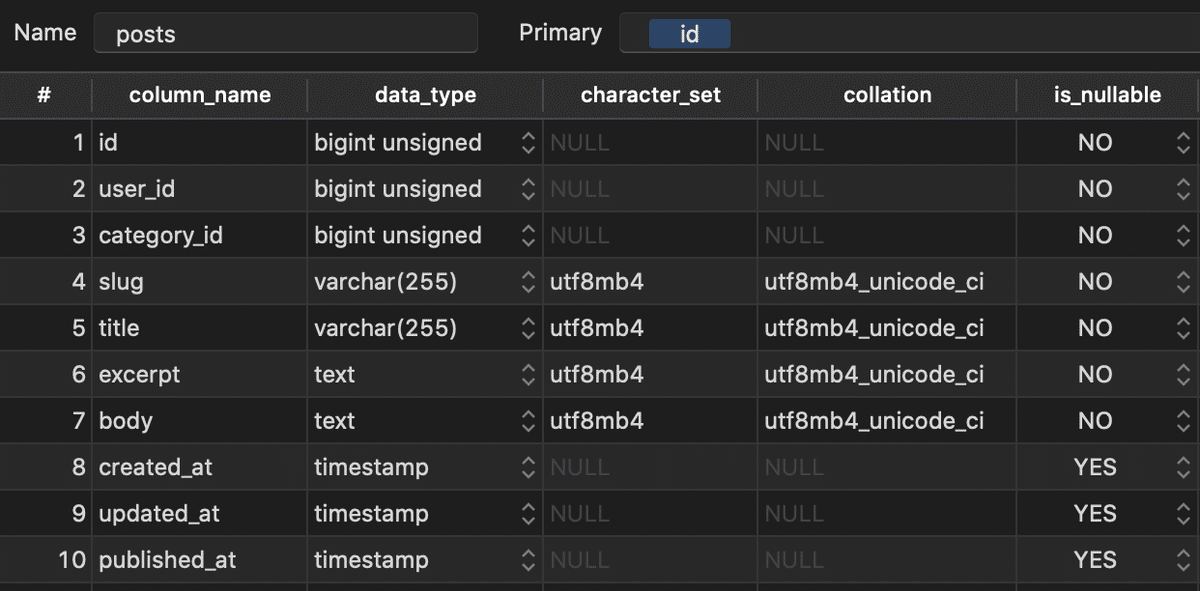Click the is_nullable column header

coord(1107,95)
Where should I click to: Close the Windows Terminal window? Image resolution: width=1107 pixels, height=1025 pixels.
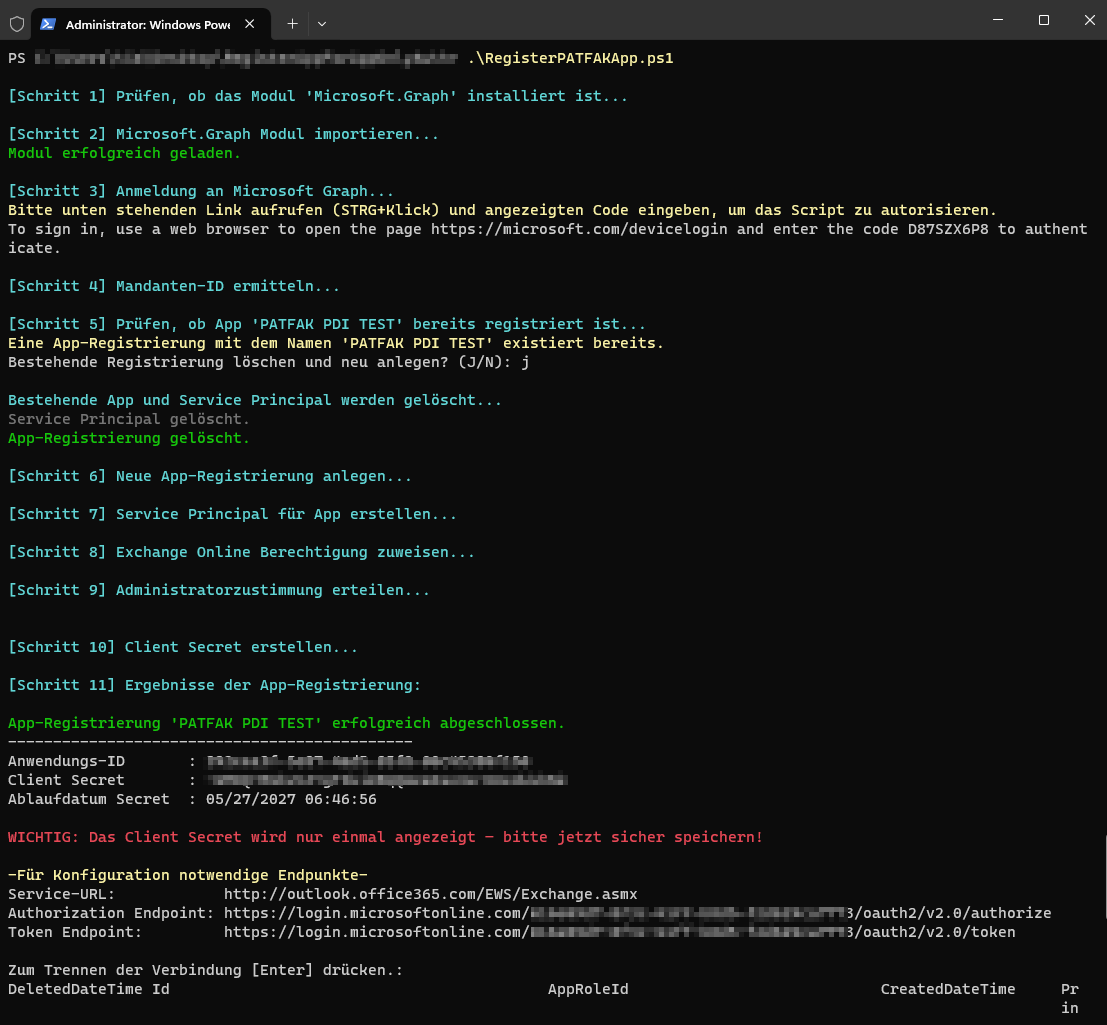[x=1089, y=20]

...

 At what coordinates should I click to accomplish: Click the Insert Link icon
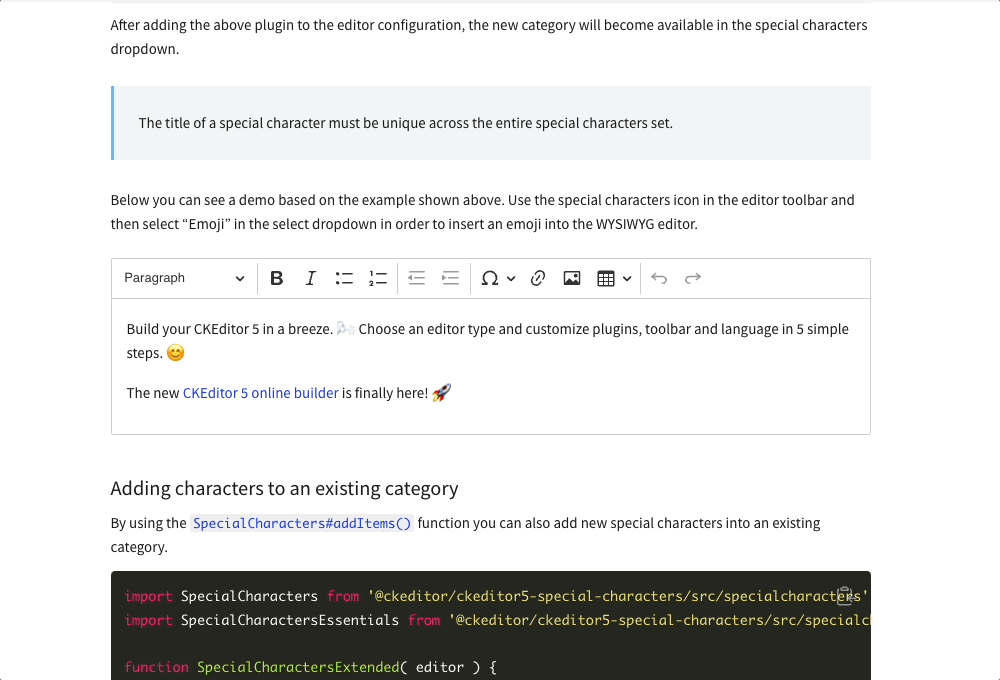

EXERCISE GOAL — Rewrite the lines between the one holding "Click the is_nullable column header" and the one holding "[x=1089, y=20]", inclusive, swapping "Windows Terminal" for "Command Prompt" and leaving everything else unchanged. Omit the pictures from your answer.

EXERCISE RESULT —
Click the is_nullable column header

coord(1107,95)
Where should I click to: Close the Command Prompt window? Image resolution: width=1107 pixels, height=1025 pixels.
[x=1089, y=20]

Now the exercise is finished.